Alger la…triste



De vieilles bâtisses datant de l’ère coloniale, des façades usées par l’air marin et sur lesquelles pèse la poussière des ans. Mi- ouverts ou complètement fermés, de longs volets bleus puant le chagrin et l’abandon poussent des cris de silence. De l’ennui, beaucoup d’ennui dans les rues devant les regards hypnotiques des passants, et toujours ces façades qui attristent et enlaidissent le paysage.

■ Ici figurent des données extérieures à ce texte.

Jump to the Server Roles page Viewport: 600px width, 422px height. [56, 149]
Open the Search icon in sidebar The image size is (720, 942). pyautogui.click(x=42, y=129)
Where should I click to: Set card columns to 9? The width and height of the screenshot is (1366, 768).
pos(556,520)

Des marchands, des cris et des klaxons. Des visages pensifs, un air de regret et une haine de l’autre… C’est rue Didouche Mourad, au cœur d’Alger, capitale du quatrième pays le plus heureux à l’échelle arabe.

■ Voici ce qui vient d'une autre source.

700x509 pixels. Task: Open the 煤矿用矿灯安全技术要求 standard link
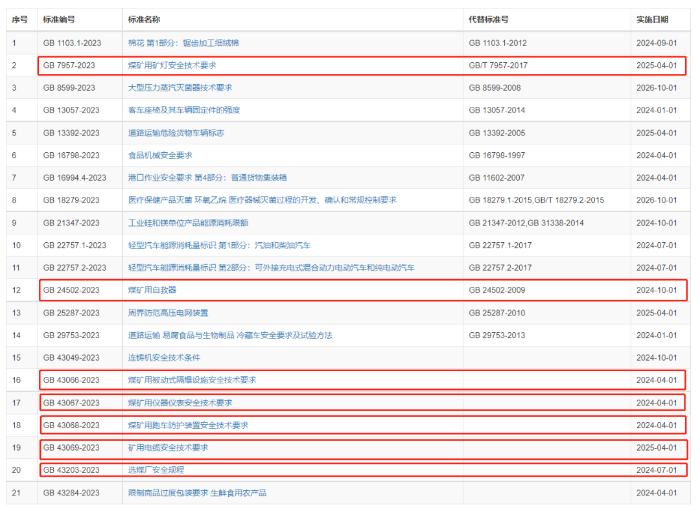tap(172, 65)
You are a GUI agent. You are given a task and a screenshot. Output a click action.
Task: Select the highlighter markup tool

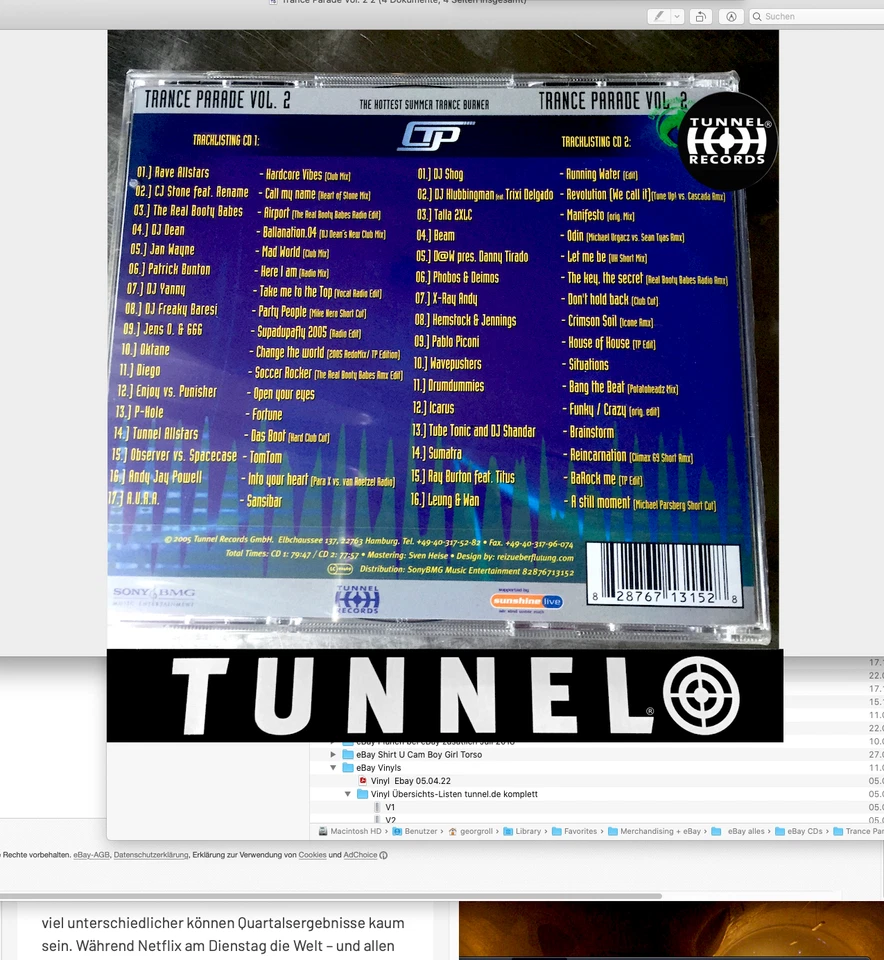[x=658, y=16]
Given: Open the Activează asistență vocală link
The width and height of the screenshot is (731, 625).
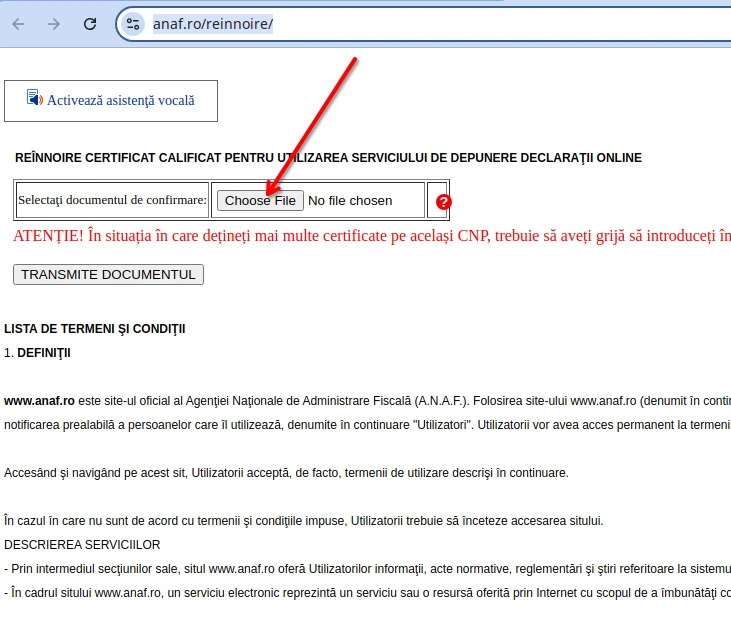Looking at the screenshot, I should tap(120, 101).
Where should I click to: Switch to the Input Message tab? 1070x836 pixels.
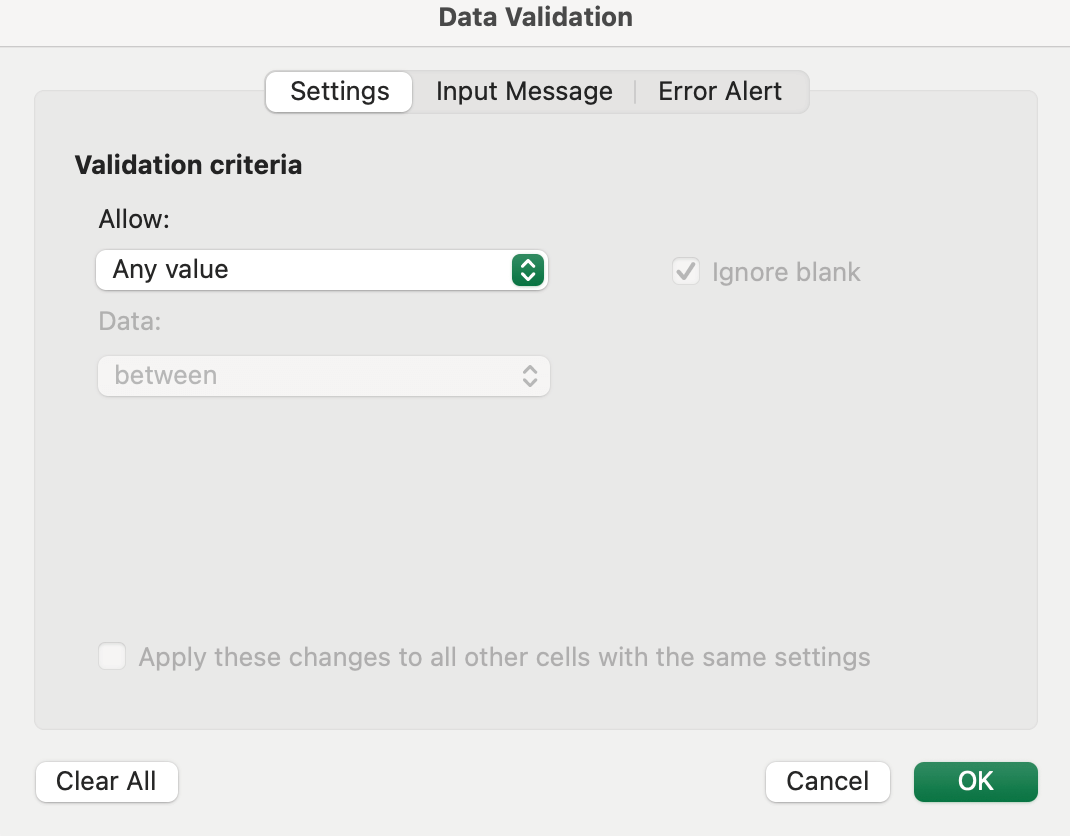point(524,91)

Sous les balcons qui s’écroulent,  des vendeurs insignifiants, des vendeurs sans plus, tentent,  dans la discrétion, d’interrompre la démarche machinale des âmes qui voguent.

Peu d’enfants, presque pas de sourires, saufs des fous çà-et-là dont l’humeur oscille entre joie, fou rire et colère.

Ils travaillent tous, tous ont l’air occupé, mais presque tous détestent ce qu’ils font. Tous sont convaincus qu’ils méritent mieux, qu’ils rendent service en accomplissant leurs taches. Ils se disent sous-payés, surexploités et peu remerciés ; ce n’est pas par fainéantise, mais lorsqu’une classe s’offre une vie de luxe en ne faisant qu’applaudir, il y a de quoi maudire sa situation. On ne haï pas l’ »applaudisseur », on l’envie, on le jalouse tout en se détestant.

Elle était blanche, ses façades étaient claires, ses volets étaient ouverts, son âme était pure…Alger est aujourd’hui grise, Alger est aujourd’hui triste.